The ASOS website and app were down for more than 12 hours on Friday, prompting many to suggest Brexit had begun its wrathful decimation of business and society.

In fact, it was apparently due to a power outage at a third-party data centre.

More practically, this crash will have a led to a number of stalled orders, including checkout fails that are naturally the nightmare scenario in ecommerce, as is such a long period offline.

The response

The website and app were back up again on Saturday and this morning ASOS sent the below email out to its registered shoppers with the subject line ‘Sorry, can we make it up to you?’

A 10% discount for one day was offered to all shoppers. 

It was a simple thing to do, but the right thing to do and the copywriting within helps to keep things light – saying ‘yes, even on sale items!’ and using BIGTHANKS10 as the discount code, showing the retailers gratitude for the patience of its customers.
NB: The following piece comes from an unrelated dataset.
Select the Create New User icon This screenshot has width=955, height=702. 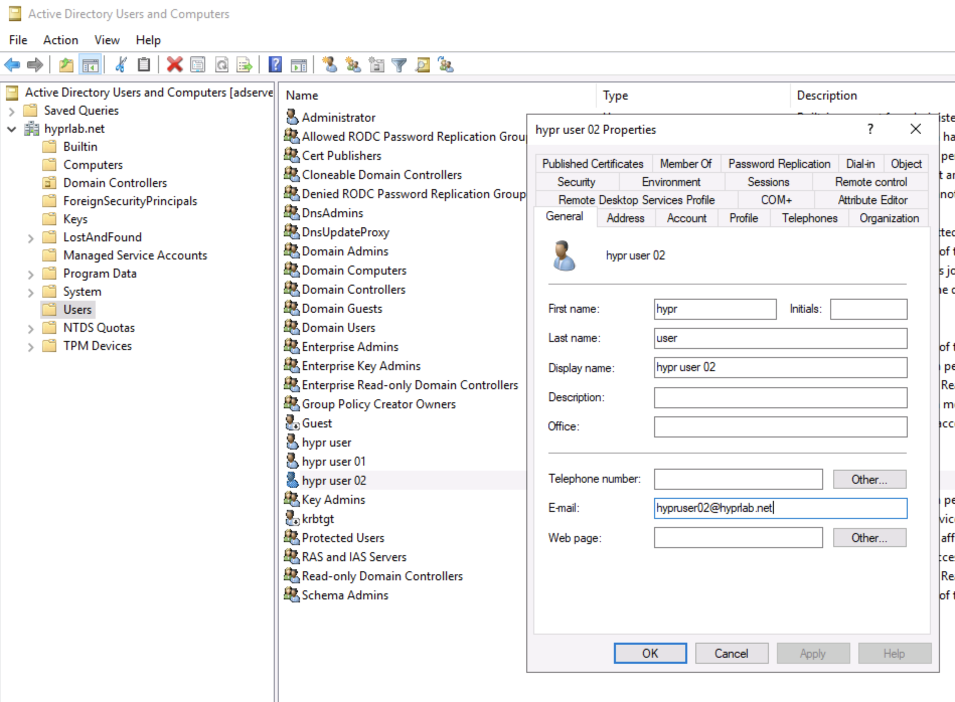(x=330, y=65)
Though email is well-known as the best tactic to give an uptick in sales (and something ASOS uses a lot of), and the discount code offers added incentive, this isn’t a cynical tactic from ASOS – it is what all retailers should do after service failure.

asos email 

The wider problem

However, though ASOS is a unicorn and rightly praised for its UX, a quick look at Trustpilot shows that ASOS is poor when it comes to service fulfillment.
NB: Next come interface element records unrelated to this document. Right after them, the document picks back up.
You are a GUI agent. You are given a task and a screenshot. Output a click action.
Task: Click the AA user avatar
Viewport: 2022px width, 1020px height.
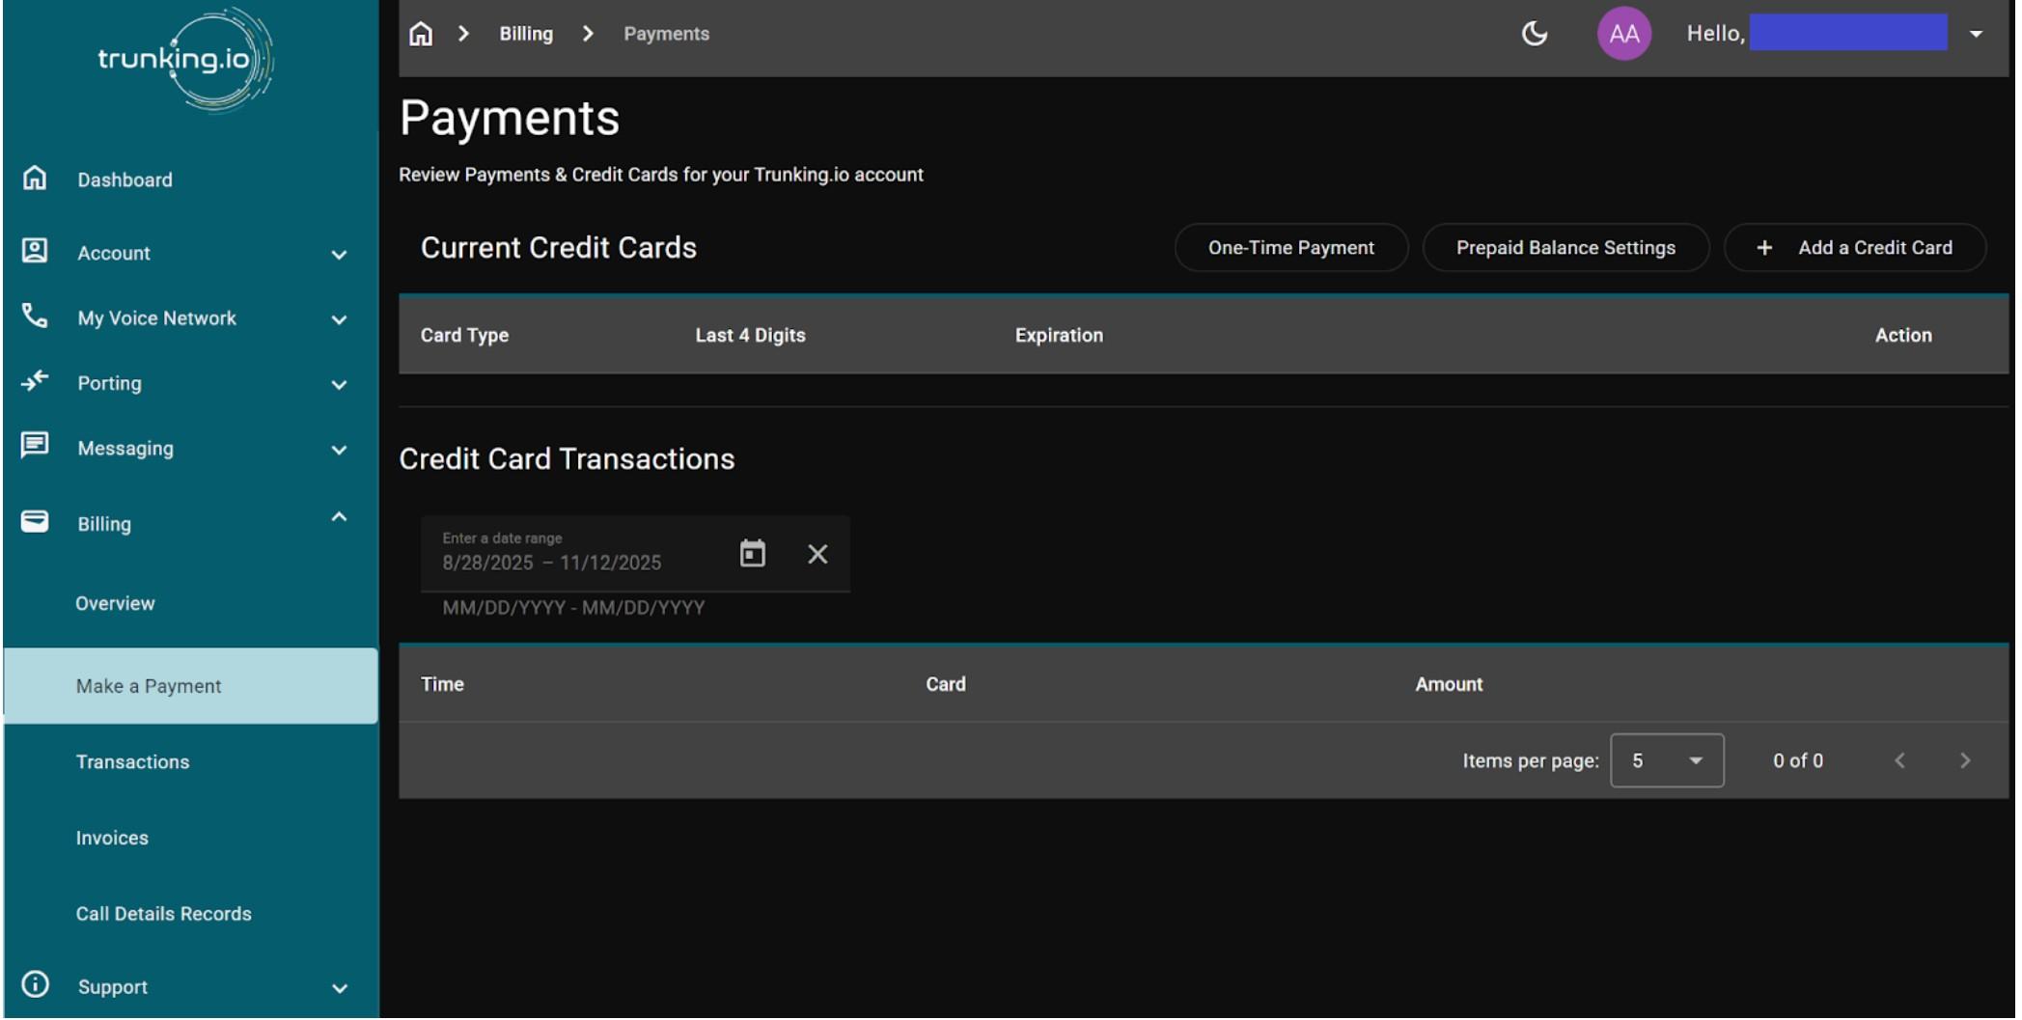(1623, 34)
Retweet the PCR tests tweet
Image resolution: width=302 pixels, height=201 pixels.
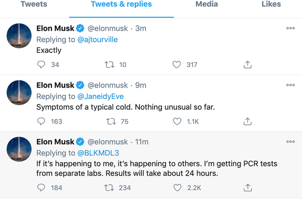(x=109, y=188)
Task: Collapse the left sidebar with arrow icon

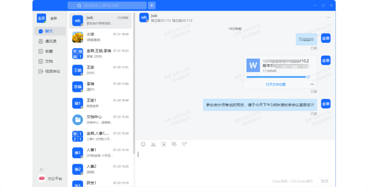Action: pos(41,170)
A rating of 3.8 out of 10 from nearly 2,000 reviews. Yes, aggrieved customers can be more vocal than the satisfied, but this is still an alarming figure.
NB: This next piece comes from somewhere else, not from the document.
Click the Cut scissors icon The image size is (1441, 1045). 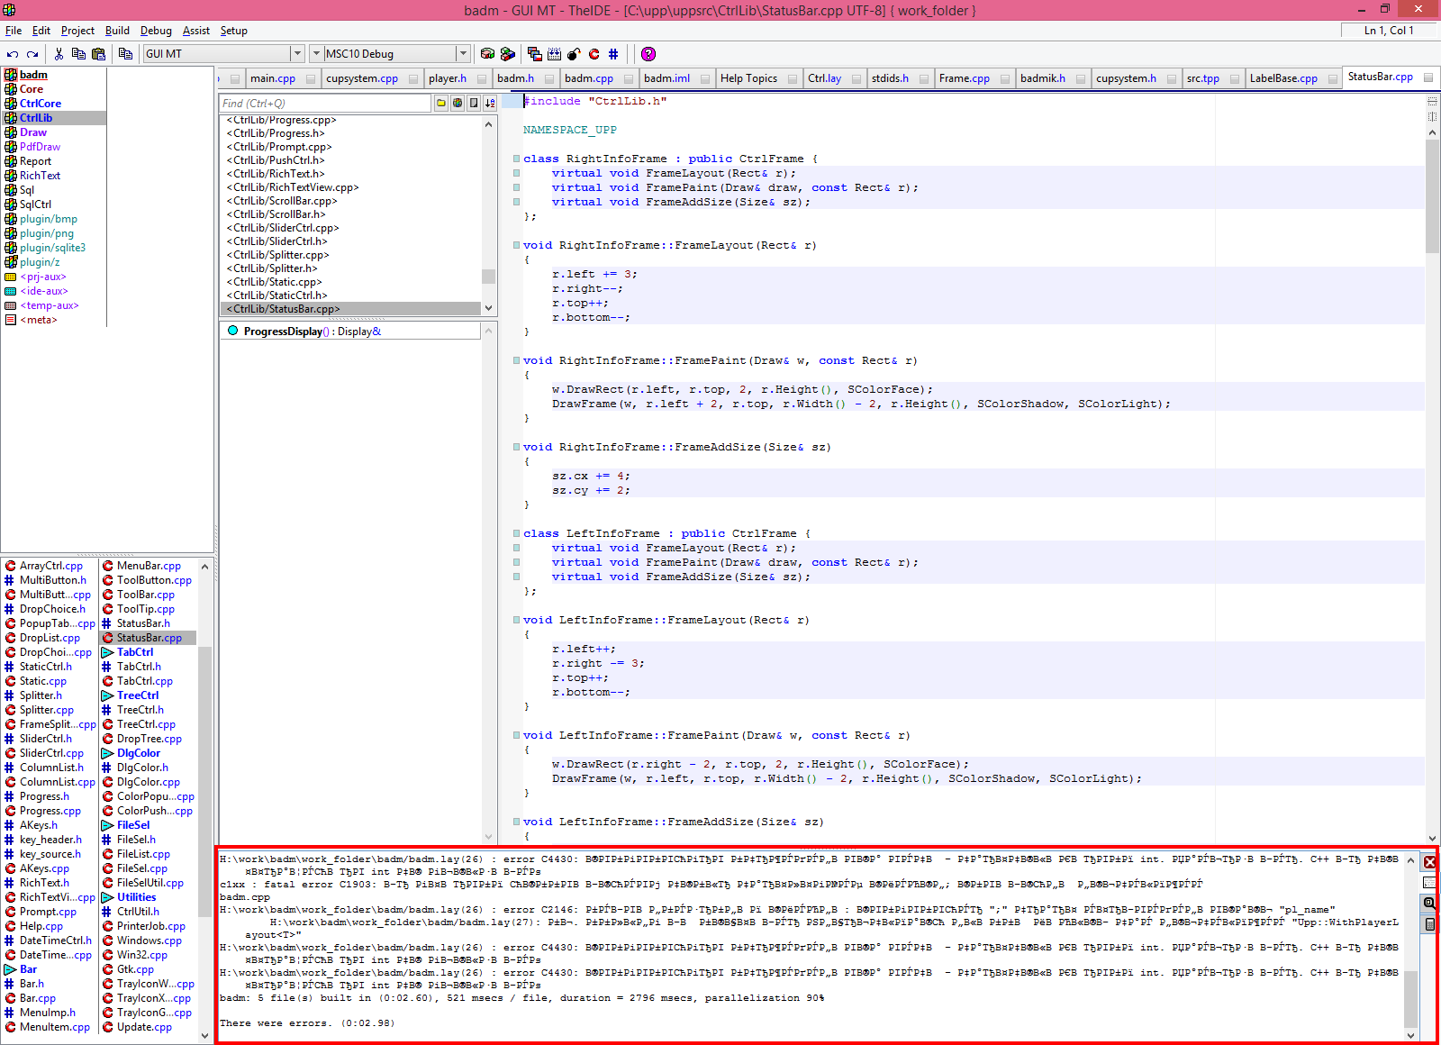tap(59, 54)
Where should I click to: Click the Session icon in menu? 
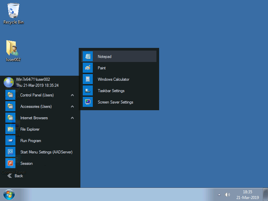point(10,163)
ASOS does not offer a phone number for customer service and this is often a sore point for digital pureplays, where customers cannot go into store.

Customers often complain that social media service is slow in coming, and the retailer was recently suspected of using a bot to reply to Facebook complaints.

asos automated

As much as ASOS is lauded for slick UX, many customers feel that as soon as something goes wrong, that experience falls down.

It’s a complaint made of many other auspicious brands – John Lewis springs to mind and its delivery service.

What this shows is how difficult it is to align service levels across many departments in a big company.

ASOS is very good at marketing, as shown by its response to Friday’s outage, but the challenge for pureplays, day to day, is how to generate customer love despite something going wrong, via a proactive customer service department.

This is where brands such as AO.com excel – even responding to unsatisfied customers on the Trustpilot website – and is a mark of joined up organisations focusing on lifetime value over pure sales volume (despite selling tertiary goods).

Some of ASOS’s customer service issues may be explained by fast international expansion (and contraction in some areas), and one would hope that after rapid growth, the retailer looks to offer a world-beating customer service proposition as the cherry on the cake.